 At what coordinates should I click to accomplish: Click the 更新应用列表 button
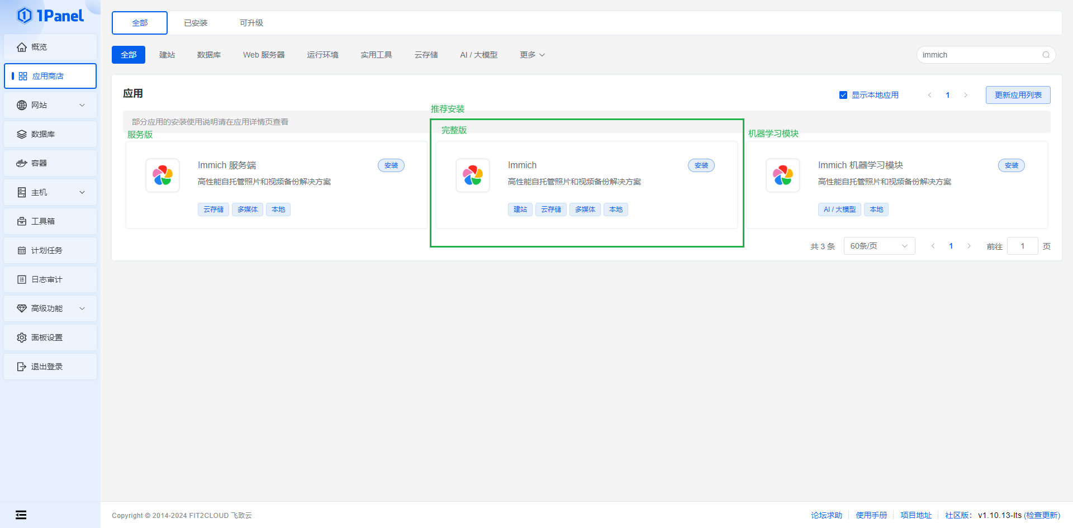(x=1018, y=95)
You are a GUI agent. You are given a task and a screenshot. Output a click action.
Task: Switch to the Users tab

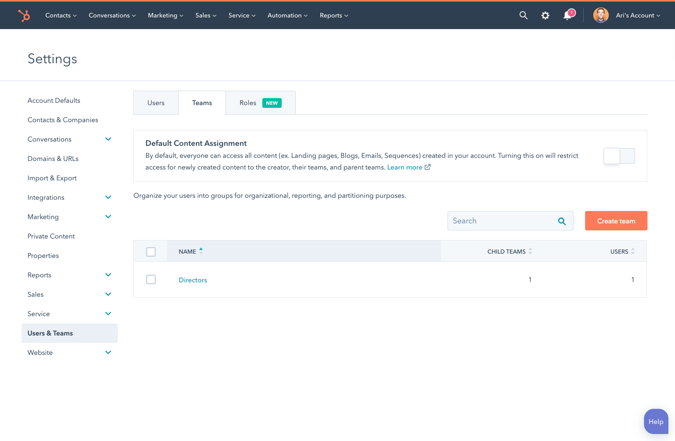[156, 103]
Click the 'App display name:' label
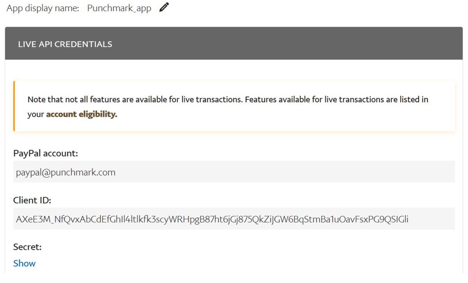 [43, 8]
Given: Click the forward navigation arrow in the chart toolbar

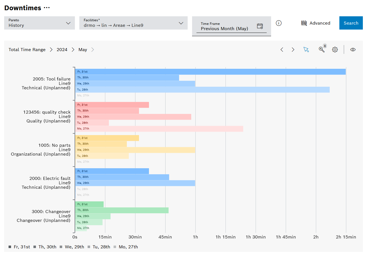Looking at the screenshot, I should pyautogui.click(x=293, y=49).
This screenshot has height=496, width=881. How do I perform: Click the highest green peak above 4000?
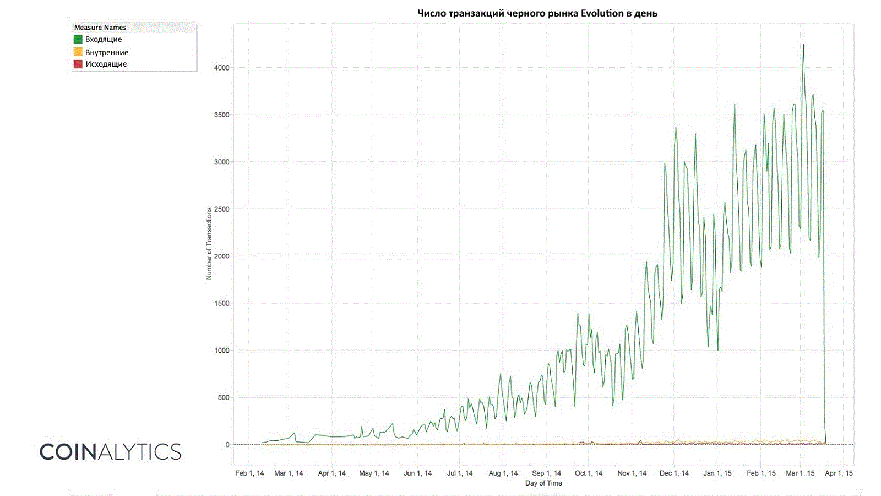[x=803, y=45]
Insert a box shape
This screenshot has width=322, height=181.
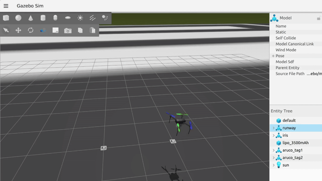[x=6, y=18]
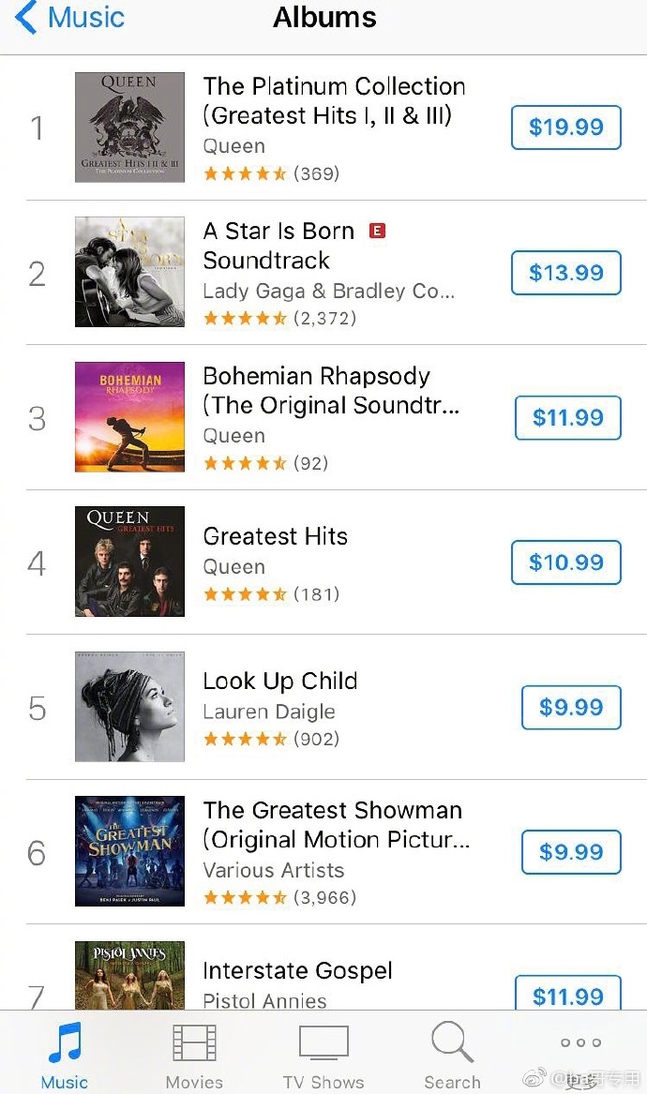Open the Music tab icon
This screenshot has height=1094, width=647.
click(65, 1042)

+++

• _Work task_
Apart from the pictures, all of the data should be repeated exactly.

• _Answer area_
 At what coordinates should I click to accomplish: Click the 更新应用列表 button
(x=1018, y=95)
You are a GUI agent. You are given a task and a screenshot. Output a click action.
Task: Switch to the Users tab

[156, 103]
Click the 'App display name:' label
 [43, 8]
Given: Click the forward navigation arrow in the chart toolbar

Looking at the screenshot, I should pyautogui.click(x=293, y=49).
This screenshot has height=496, width=881. How do I perform: Click the highest green peak above 4000?
[x=803, y=45]
Insert a box shape
This screenshot has width=322, height=181.
[x=6, y=18]
Open the Music tab icon
This screenshot has height=1094, width=647.
click(65, 1042)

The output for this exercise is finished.